Doch trotz anfänglichen Versprechungen zeigte sich die Hirslanden-Gruppe (Gewinn 2021: über 270 Millionen Franken vor Steuern und Abgaben) knauserig: Die acht Reinigerinnen sollten lediglich sechs Monate lang einen Ausgleich von 400 Franken erhalten. Eine Summe, die nicht einmal die Differenz zwischen dem bisherigen Lohn und dem neuen, tieferen Lohn ausgeglichen hätte. Deshalb meldeten sich die Geschassten bei der Unia Biel – und gingen mit ihrer Geschichte auch an die Öffentlichkeit. Fast 800 Unterschriften sammelten sie für eine Petition, die die Klinik zu Gesprächen über einen Sozialplan aufforderte (work berichtete).
Der Durchhaltewille zahlt sich jetzt aus. Auch die Unia Biel ist mit der jetzigen Einigung weitgehend zufrieden. Regionalsekretär Alain Zahler erklärte: «Der Kampf hat sich gelohnt.» Tatsächlich erhalten die Reinigungsfrauen nun Entschädigungen zwischen 6000 und 10’000 Franken. Damit sei die Klinik ihrer «sozialen Verantwortung zumindest teilweise nachgekommen», so Zahler.
EIN SIEG, ABER KEINE GERECHTIGKEIT
Tatsächlich zogen sich die Verhandlungen mit dem Spital über Monate hin. Zunächst hatte Hirslanden die Gespräche über einen Sozialplan «dankend abgelehnt», wie es in einem Schreiben des Spitals an die Unia hiess. Aber das Spital geriet immer wieder in die Schlagzeilen, die öffentliche Solidarität mit den entlassenen Frauen war gross. Ende März 2022 willigte Hirslanden schliesslich doch in Verhandlungen mit der Unia ein.
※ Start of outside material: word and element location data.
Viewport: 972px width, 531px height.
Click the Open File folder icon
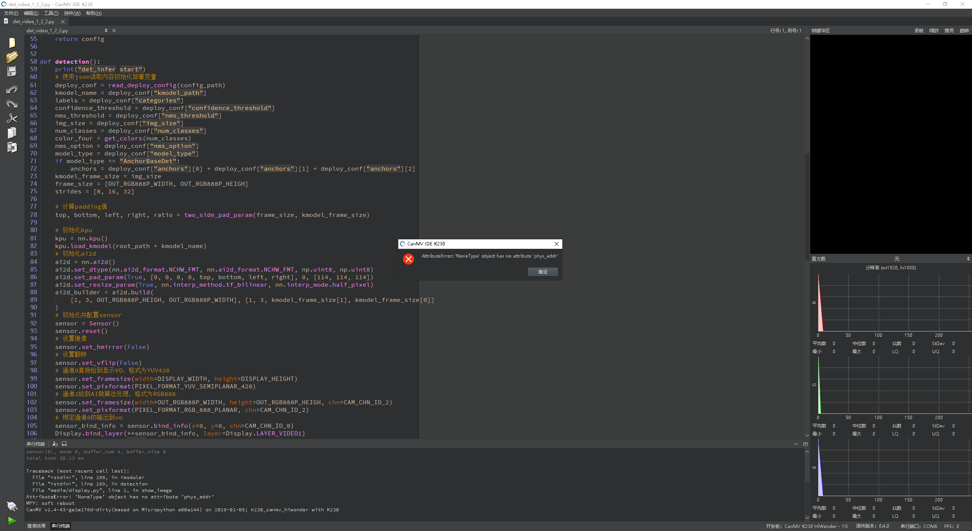[x=12, y=57]
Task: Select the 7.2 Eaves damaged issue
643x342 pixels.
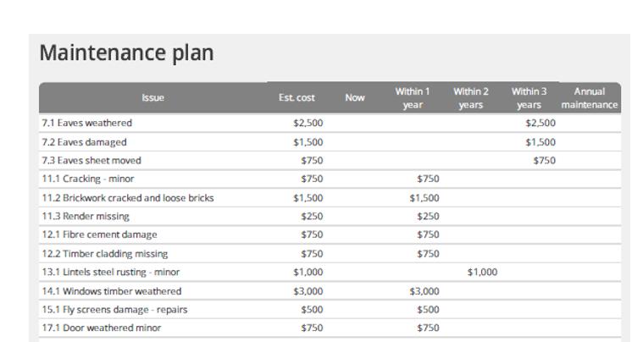Action: point(83,141)
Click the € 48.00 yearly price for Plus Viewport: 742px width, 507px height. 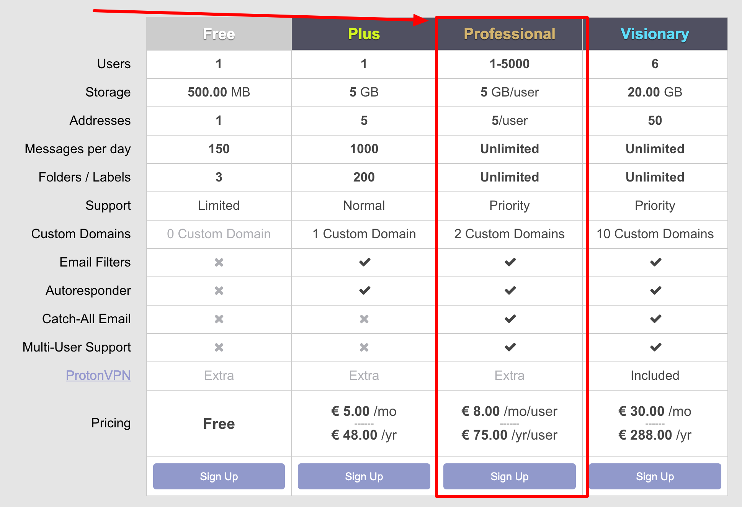(x=363, y=435)
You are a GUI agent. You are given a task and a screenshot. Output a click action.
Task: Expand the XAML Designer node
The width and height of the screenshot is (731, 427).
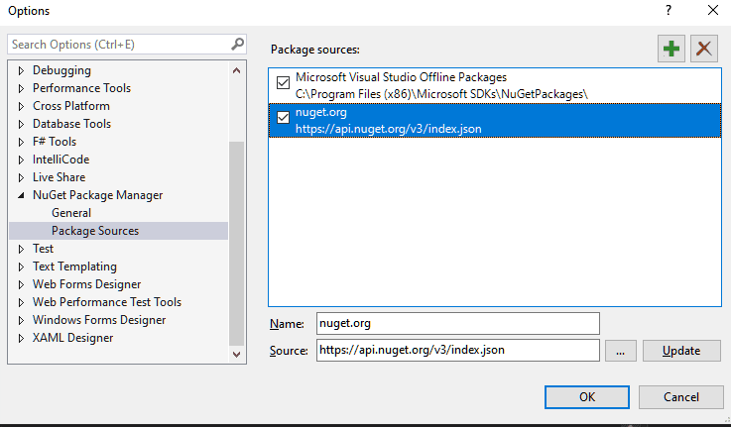(x=21, y=338)
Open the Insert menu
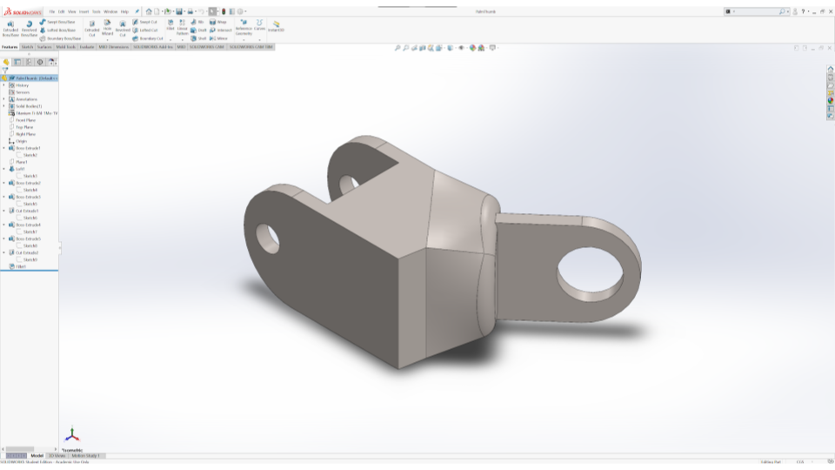The image size is (835, 470). pyautogui.click(x=84, y=11)
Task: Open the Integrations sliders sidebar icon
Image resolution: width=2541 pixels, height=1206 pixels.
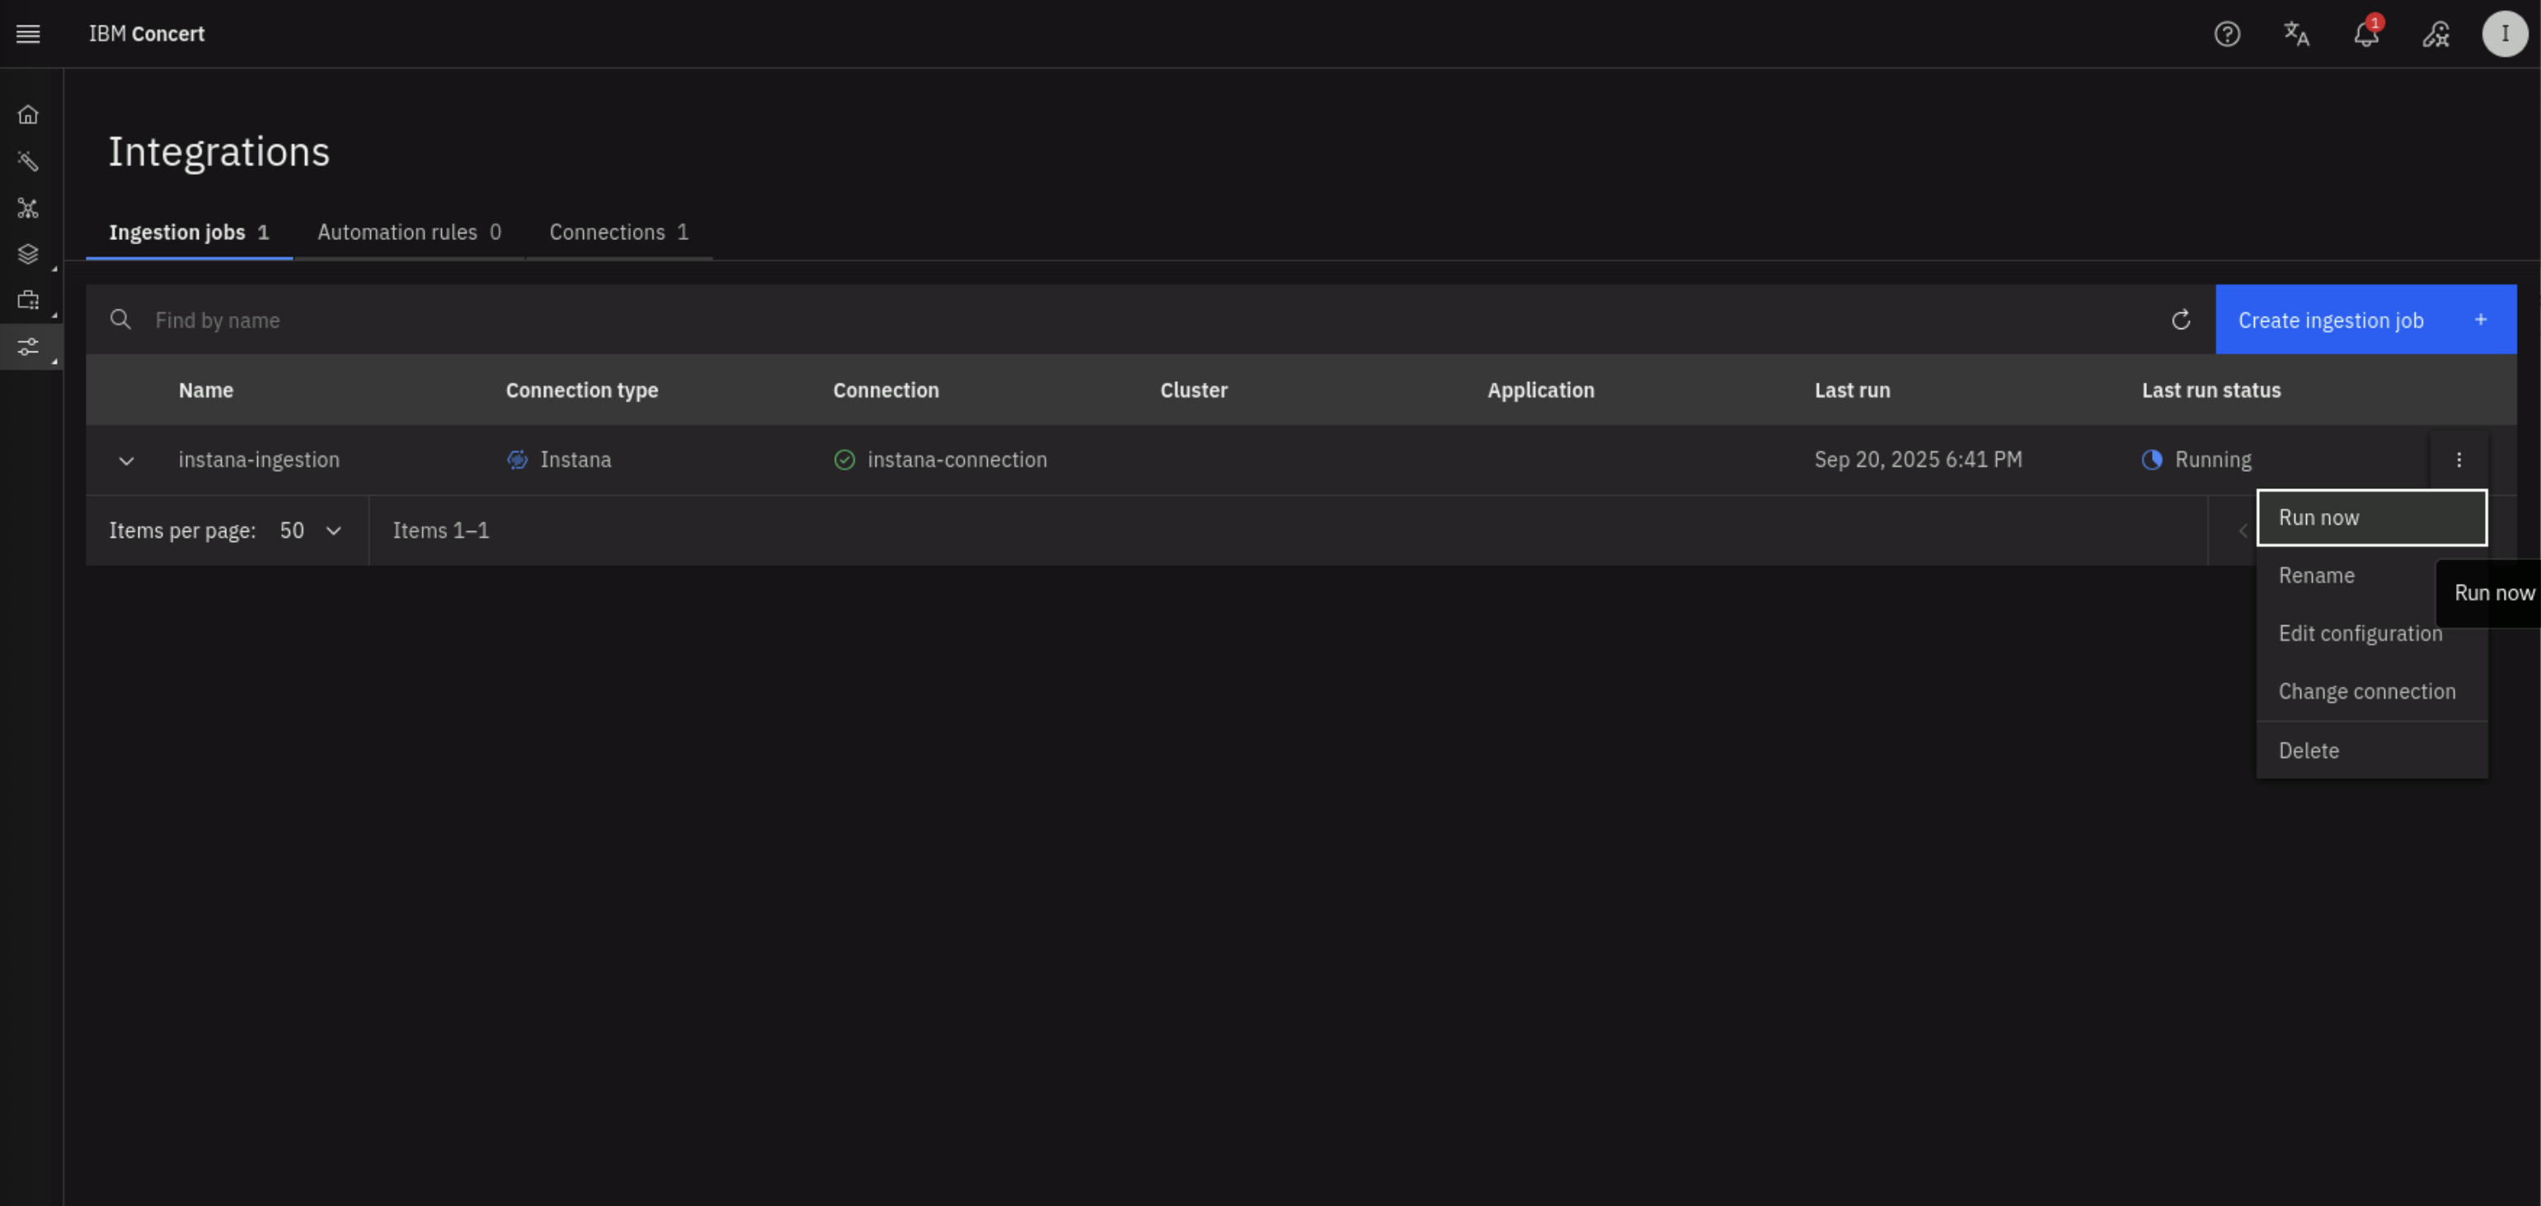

Aber sogar nach der Einigung teilt die Klinikkette noch gegen die Gewerkschaft aus. Gegenüber dem «Bieler Tagblatt» behauptet das Spital jetzt, die Unia habe vor allem gegen die Klinik vorgehen wollen, anstatt das Interesse der Beschäftigten im Auge zu haben. Eine dreiste Unterstellung, wie Unia-Mann Zahler klarstellt: Die Verhandlungen seien vor allem dadurch erschwert worden, dass die Klinik immer wieder neue Leute in die Verhandlungen geschickt habe.
Und die betroffenen Frauen? Wie sehen sie den Ausgang ihres Kampfes? Öffentlich äussern möchten sie sich zurzeit nicht. Zu gross ist die Sorge, dass Hirslanden juristisch vorgehen könnte. Zumal es ja eine Einigung gibt. Hinter vorgehaltener Hand sprechen sie aber doch mit work. Eine von ihnen sagt: «Es war richtig, dass wir uns gewehrt haben und es hat sich auch gelohnt. Ohne die Unia wäre das nicht gegangen.» Trotzdem ist die Freude darüber getrübt. Denn: «Gerecht ist es nicht, dass uns Hirslanden nach all den Jahren so einfach herauswerfen konnte.»